It's the End of the World As We Know It

Originally posted to LiveJournal in 2011

In case you’ve been living under a rock lately, or have managed to be busier than I have, there’s a fellow called Harold Camping who’s managed to convince quite a lot of people that the world will end on May 21, 2011 at 6PM local time.

And by “local time,” he of course means that a global earthquake is supposed to happen that affects each time zone in its turn. Yeah, somebody fails geology, physics, and common sense forever. (And what about areas that don’t have Daylight Savings Time, but are surrounded by places that do? Is there any aspect of this scenario that Harold’s thought out at all?)

Harold claims to have gotten this idea from reading the Bible, which is awfully strange when you consider that Jesus says, in that very same book, that even he doesn’t know when the world is going to end. No, seriously. The End Of Days, according to Jesus, will come “like a thief in the night,” and “no man knoweth the hour, not even the Son of Man, but only the Father.” I’m guessing that this End Times prediction, like most, isn’t based on a comprehensive reading of the whole Bible, but of the book of Revelation and the more unusual and occult-sounding* portions of Ezekiel, Daniel, and Isaiah.

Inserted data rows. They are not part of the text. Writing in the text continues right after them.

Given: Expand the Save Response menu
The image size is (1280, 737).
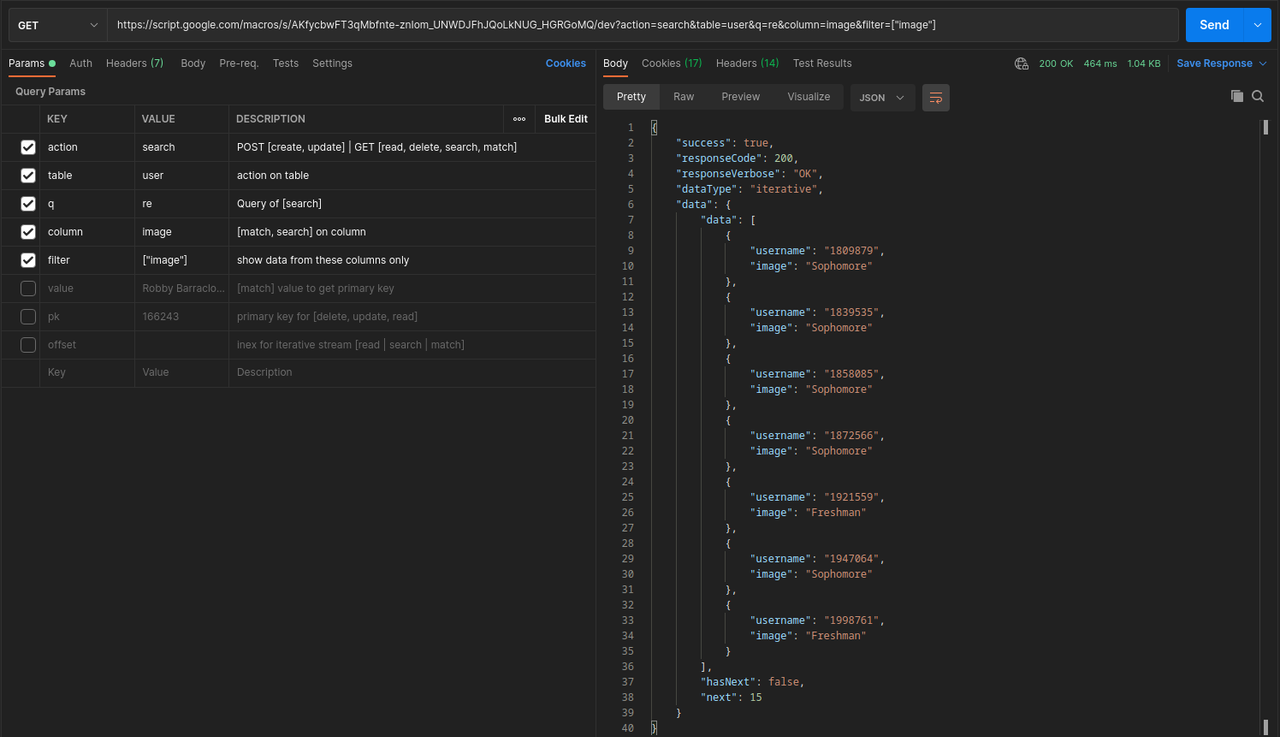Looking at the screenshot, I should 1220,63.
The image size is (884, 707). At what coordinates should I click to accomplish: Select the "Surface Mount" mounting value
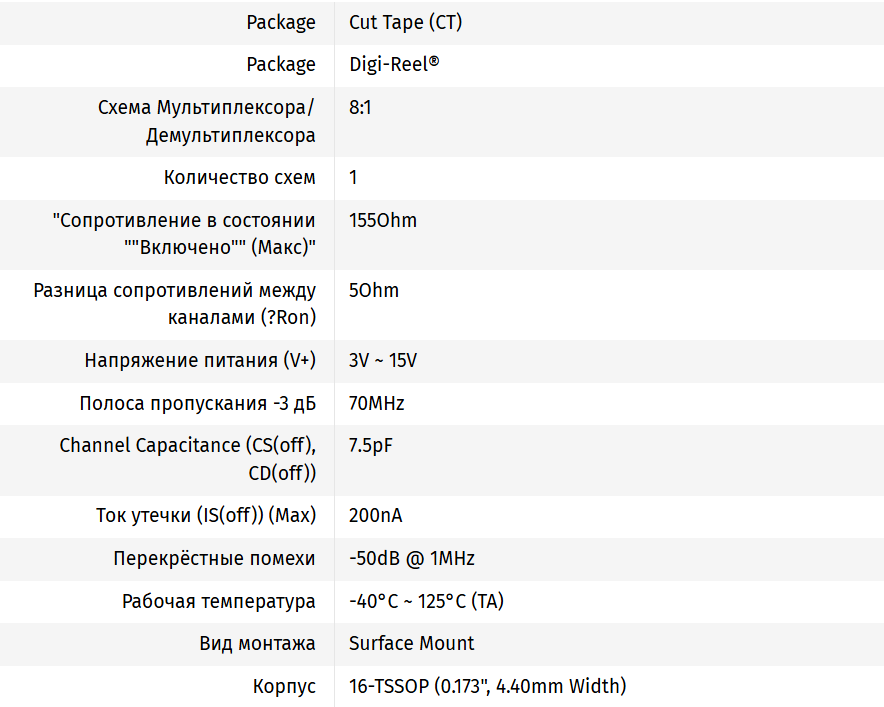click(x=412, y=643)
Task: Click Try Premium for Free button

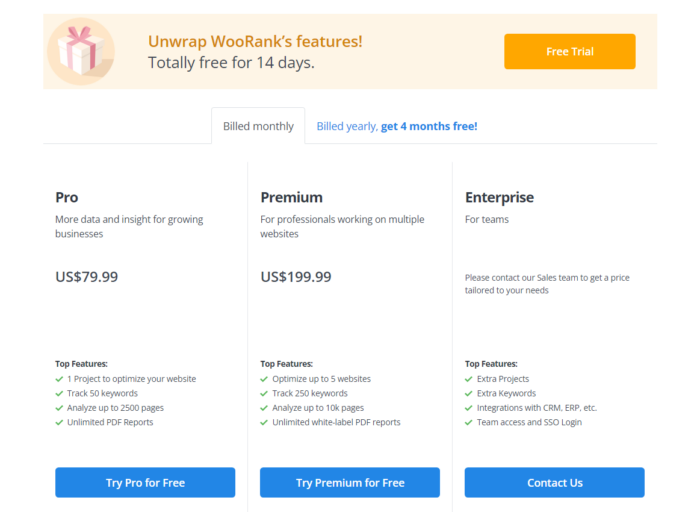Action: pos(350,483)
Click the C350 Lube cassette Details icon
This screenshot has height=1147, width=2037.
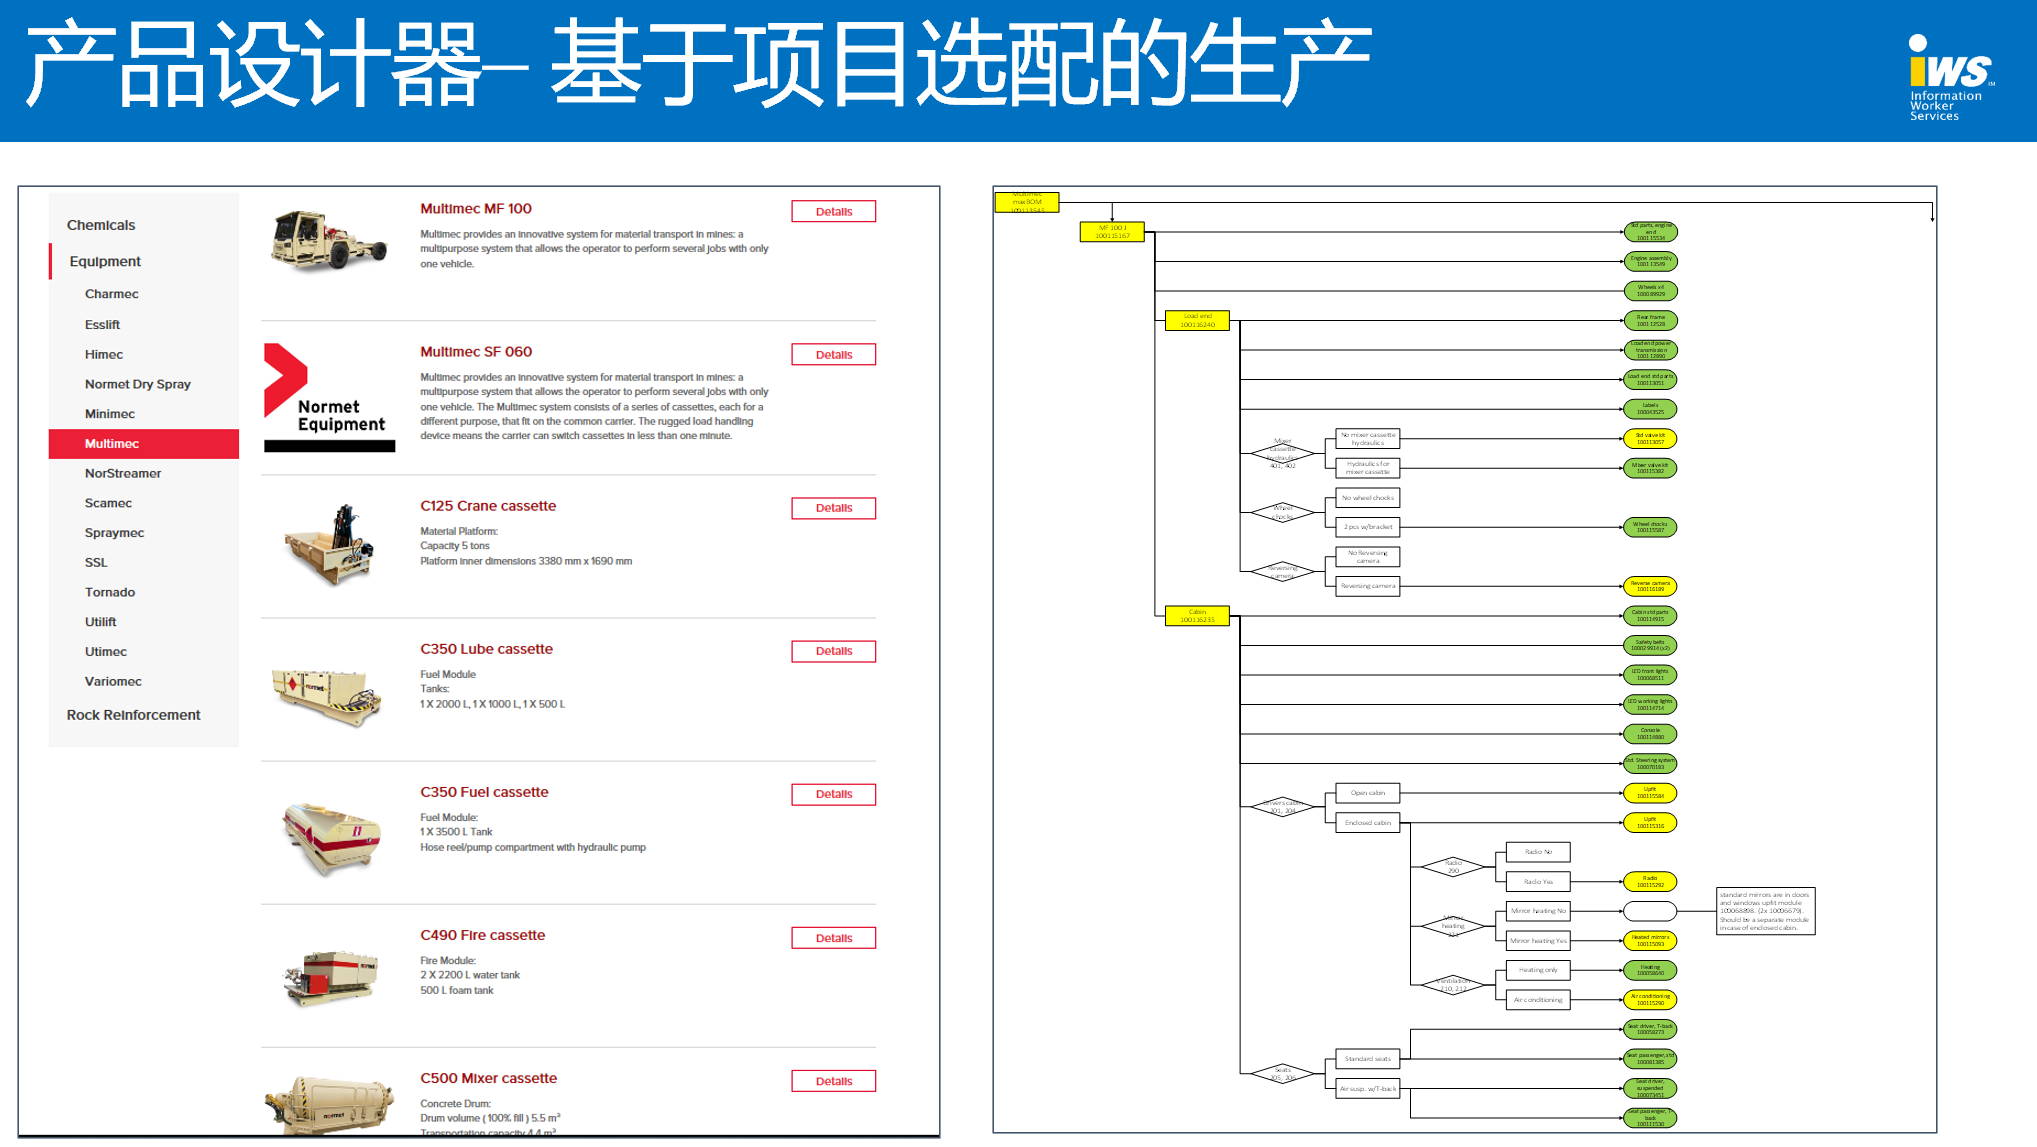835,650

So. Thus far I’ve heard nothing of devastating quakes in Australia, Asia, Europe, or Africa, but of course that means nothing to Harold and co., who are probably huddled in some sort of bunker waiting for the Final Hour to arrive so they can gloat at everybody else from the comfort of Heaven. (Because, let’s face it, anyone who thinks they know when the end is coming is suffering from some serious delusions of grandeur.)

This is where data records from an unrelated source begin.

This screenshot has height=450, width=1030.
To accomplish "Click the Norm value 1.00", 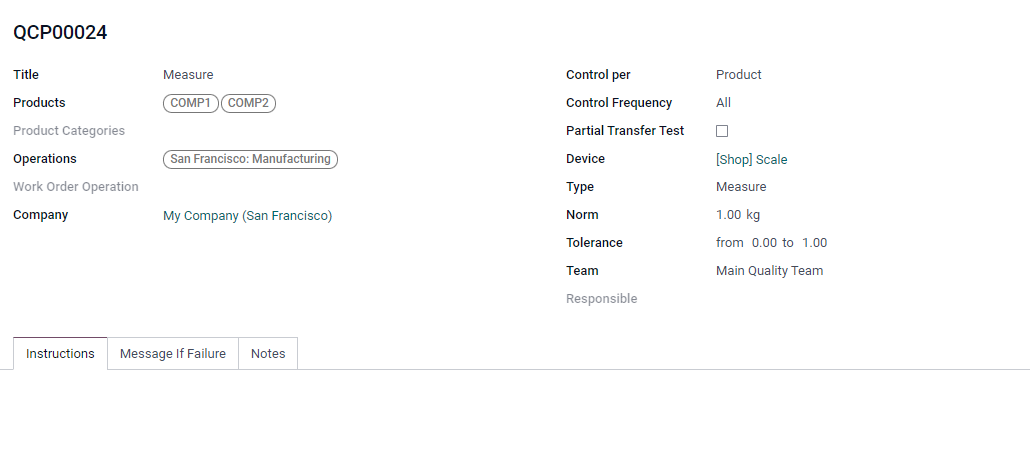I will coord(728,215).
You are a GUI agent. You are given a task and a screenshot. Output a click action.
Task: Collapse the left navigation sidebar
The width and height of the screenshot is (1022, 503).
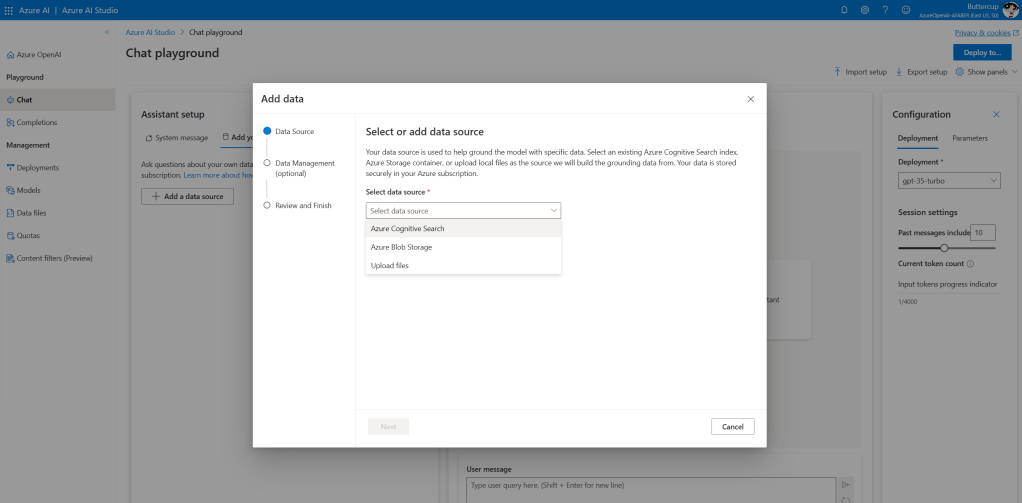click(107, 32)
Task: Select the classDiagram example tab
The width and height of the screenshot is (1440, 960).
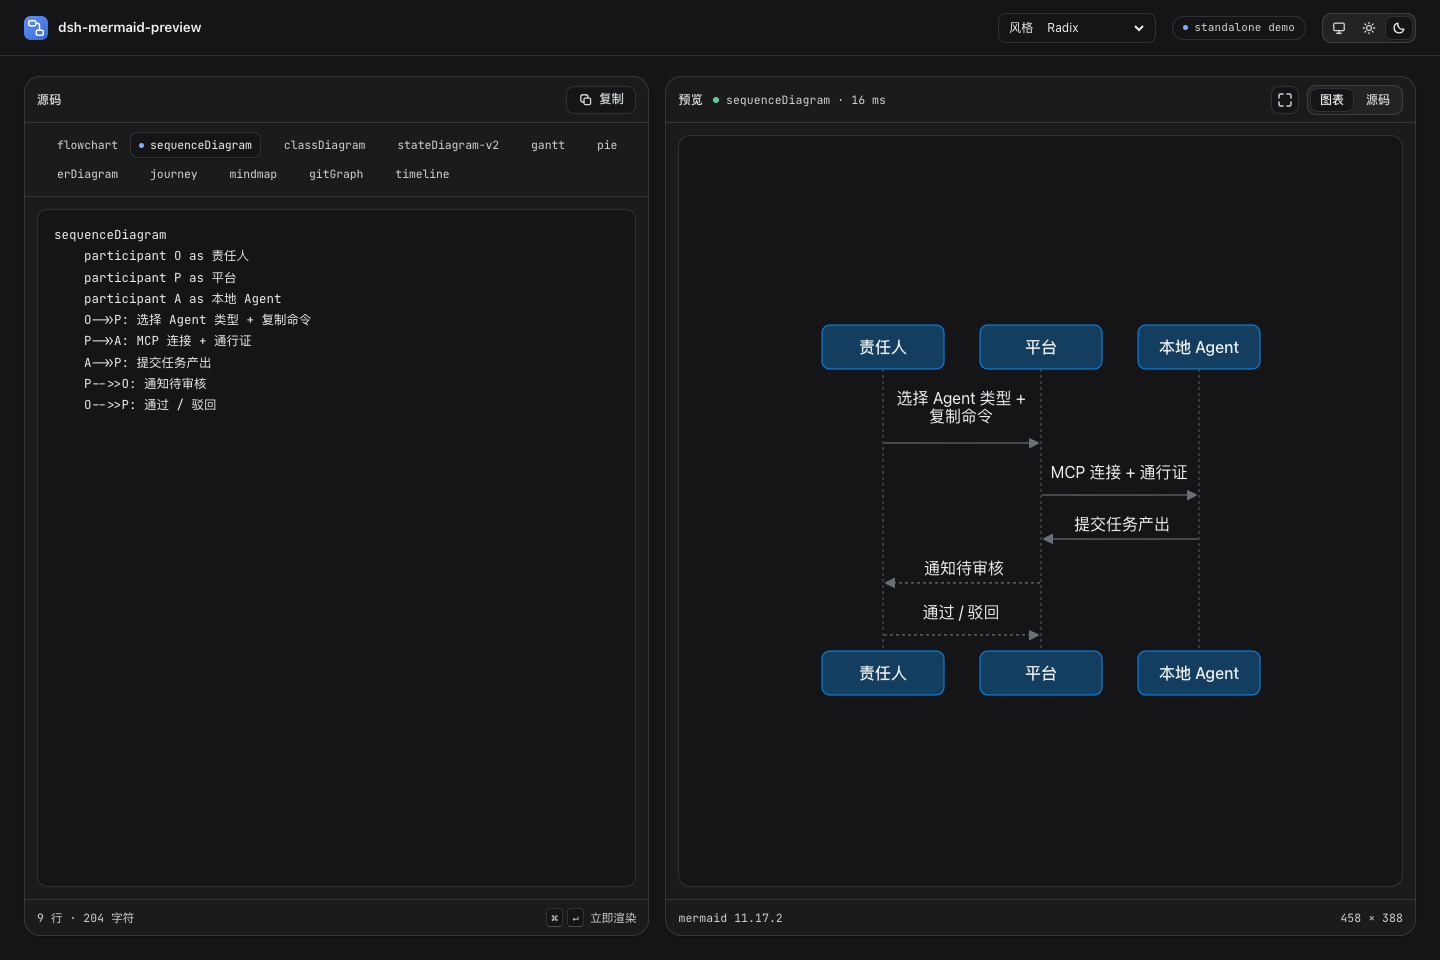Action: pyautogui.click(x=324, y=145)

What will you be up to this evening when Camping’s campers realize that the end isn’t as nigh as they’d hoped? I’m going bowling!

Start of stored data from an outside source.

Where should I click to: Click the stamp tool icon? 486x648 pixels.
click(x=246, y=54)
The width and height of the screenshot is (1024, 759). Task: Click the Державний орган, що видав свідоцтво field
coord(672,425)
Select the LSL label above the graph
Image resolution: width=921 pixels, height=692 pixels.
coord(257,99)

* You try coming up with a better word for bones regaining flesh and walking around, angels that look like wheels covered in eyes, and metal idols whose golden heads can somehow be supported by feet of clay. If that isn’t occult imagery, then I’m a Presbyterian. Not that this matters to the sort of Christian we’re talking about here. To the doom-and-gloom Rapture-hunters, numerology and fortune-telling are only bad when non-Christians do it, or when Christians do it for any other purpose than learning of a day that no one is meant to know.